Farah menyikut Zira pelan, lalu melontarkan senyum sopan. “Masuk dulu, Mbak.”
“Fa…” Zira hendak protes, tapi Farah menatapnya tajam. Zira memilih diam, meski jelas dari wajahnya amarah belum padam.
Farah mempersilakan Sienna duduk di sofa. Atmosfer dalam ruangan berubah kaku, seperti ada sesuatu yang menggantung, tak terlihat tapi nyata.
Tak lama kemudian, Azzam keluar dari kamar. Jas dan dasi sudah rapi. Ia tampak terkejut melihat siapa yang ada di ruang tamu.
“Loh… kok di sini?”
“Gue bawain lo sarapan,” jawab Sienna, senyum di bibirnya tak pudar.
Azzam membalas dengan senyum tipis. “Makasih.”
Di sudut ruangan, Zira berdiri bersedekap. Sorot matanya menusuk.
“Besok-besok nggak usah bawa sarapan segala, Mbak. Kami masih mampu kok masak buat Bang Azzam.”
Farah menatap Zira tajam, tapi tak berkata apa-apa. Sienna hanya diam. Seolah ucapan Zira tak pernah ada. Azzam pun tetap sibuk memeriksa file tanpa komentar.
Zira makin kesal. Diam mereka membuatnya merasa tak dianggap. Ia nyaris maju, tapi Farah menahannya, menggenggam lengannya, memberi isyarat dengan tatapan: bukan sekarang.
“Yuk, berangkat sekarang,” ucap Azzam kepada Sienna.
Tanpa pamit, keduanya berlalu begitu saja. Farah dan Zira hanya diam menatap pintu yang kini kembali tertutup.
Zira mengepalkan tangannya. Amarah bergejolak di dadanya, tapi Farah masih terlihat tenang. Setenang permukaan air kanal yang menyembunyikan arus di dasarnya.
Setelah kepergian Azzam dan Sienna. Farah masuk ke kamar, mengambil tas dan dokumen. Zira mengikutinya.

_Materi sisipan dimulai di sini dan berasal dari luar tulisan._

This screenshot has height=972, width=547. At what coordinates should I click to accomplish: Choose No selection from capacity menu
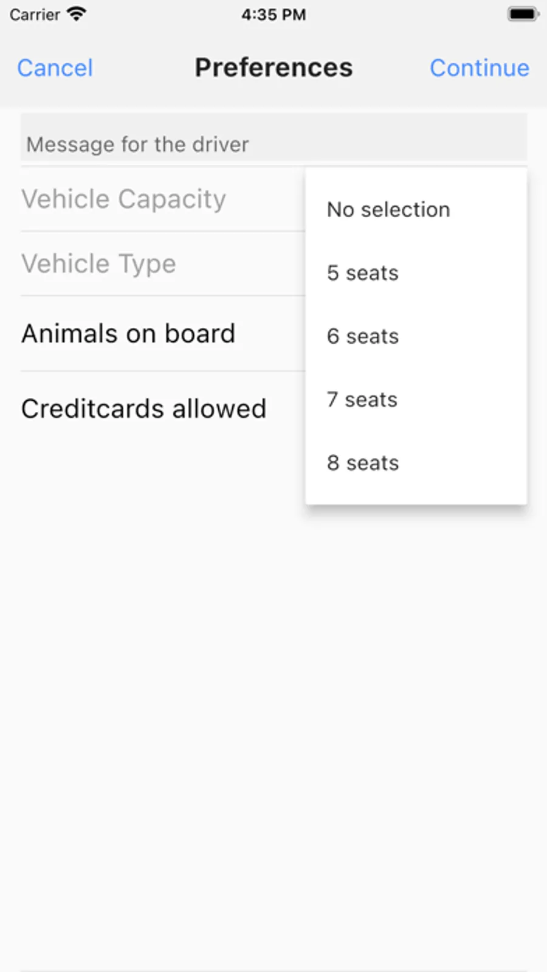tap(388, 210)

“Fa... kamu nggak bisa biarin Bang Azzam pergi berdua sama Mbak Sienna itu.” Nada Zira tajam, nyaris memohon.
Farah tetap diam, mengacak berkas-berkas di atas meja.
“Fa…”
Farah akhirnya menoleh.Gadis itu menghela napas pelan lalu berucap.
“Ra... please, bisakah kita nggak bahas ini dulu? Fokus ke permesso dulu.”
Zira menahan napas. Lalu mengangguk dengan malas. “Iya-iya.” Zira masuk ke kamarnya, mengambil dokumen, lalu kembali menghampiri Farah yang sudah menunggu di depan pintu.
Farah tahu, semua ini adalah bagian dari pilihannya. Menikah bukan karena cinta, tapi karena impian. Ia tahu resikonya. Ia paham konsekuensinya. Tapi tak ada yang mempersiapkan hatinya untuk perasaan yang datang diam-diam.
Dan kini, satu-satunya cara bertahan adalah tetap berjalan, menjaga ritme hati, dan menolak jatuh karena ia tahu, sekali terjatuh, luka itu bisa lebih dalam dari yang ia kira.